*** Material for the task

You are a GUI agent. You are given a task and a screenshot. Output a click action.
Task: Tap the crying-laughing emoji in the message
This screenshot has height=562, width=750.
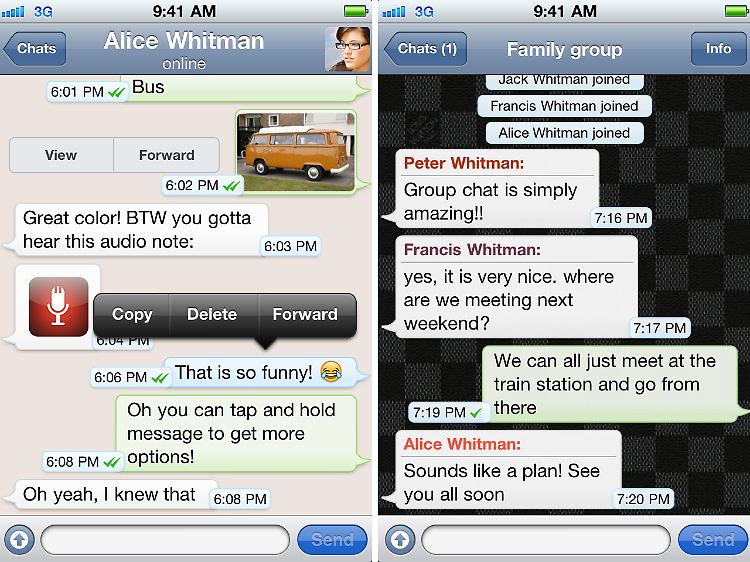click(331, 372)
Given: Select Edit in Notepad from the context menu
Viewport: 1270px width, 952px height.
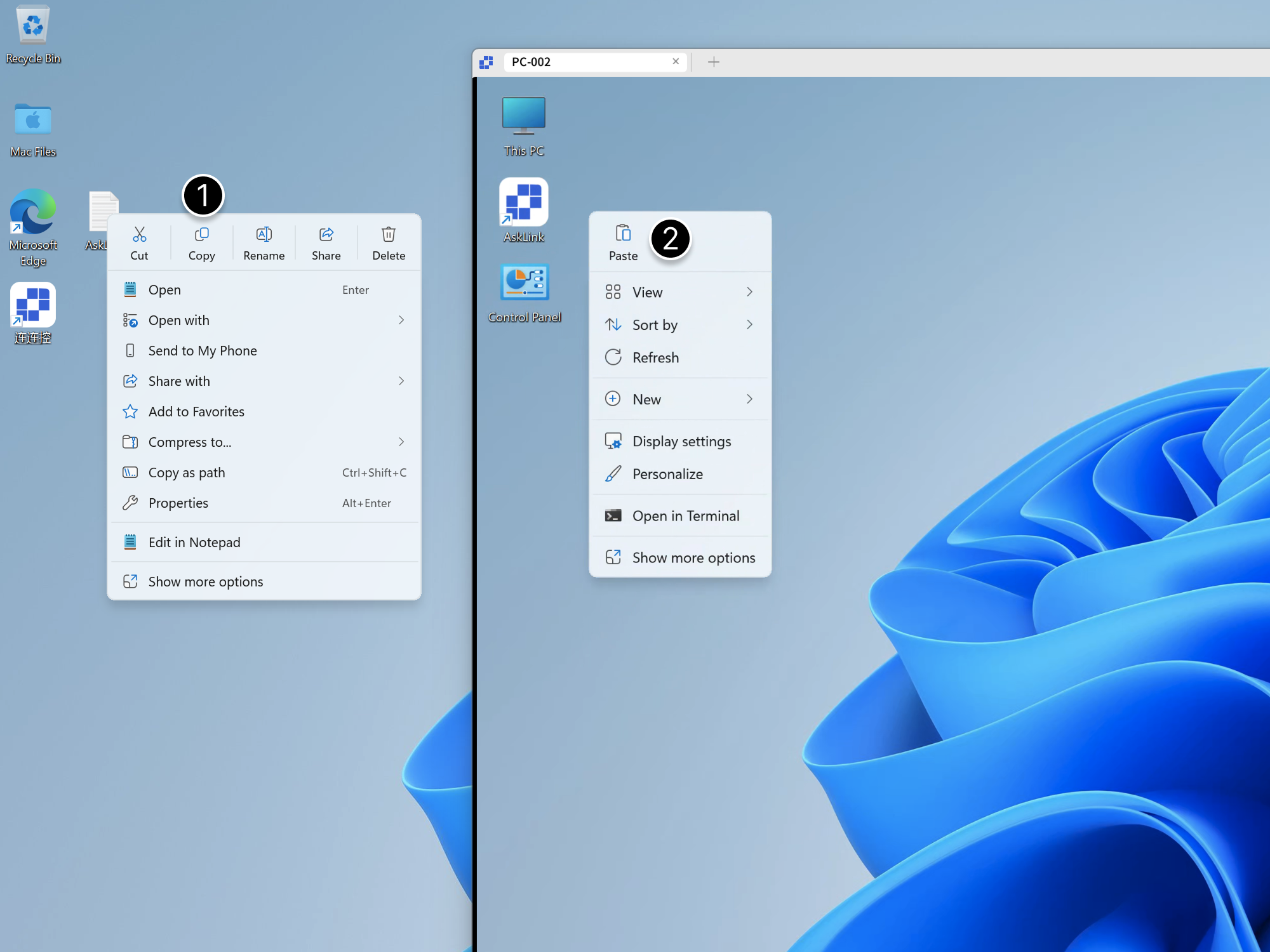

******

**Exercise:** Reproduce the data above with "context menu" swapped for "right-click menu" and everything else left as it is. Omit the pictures from your answer.

**Response:**
You are a GUI agent. You are given a task and a screenshot. Output a click action.
Task: Tap the crying-laughing emoji in the message
This screenshot has height=562, width=750.
click(331, 372)
Given: Select Edit in Notepad from the right-click menu
Viewport: 1270px width, 952px height.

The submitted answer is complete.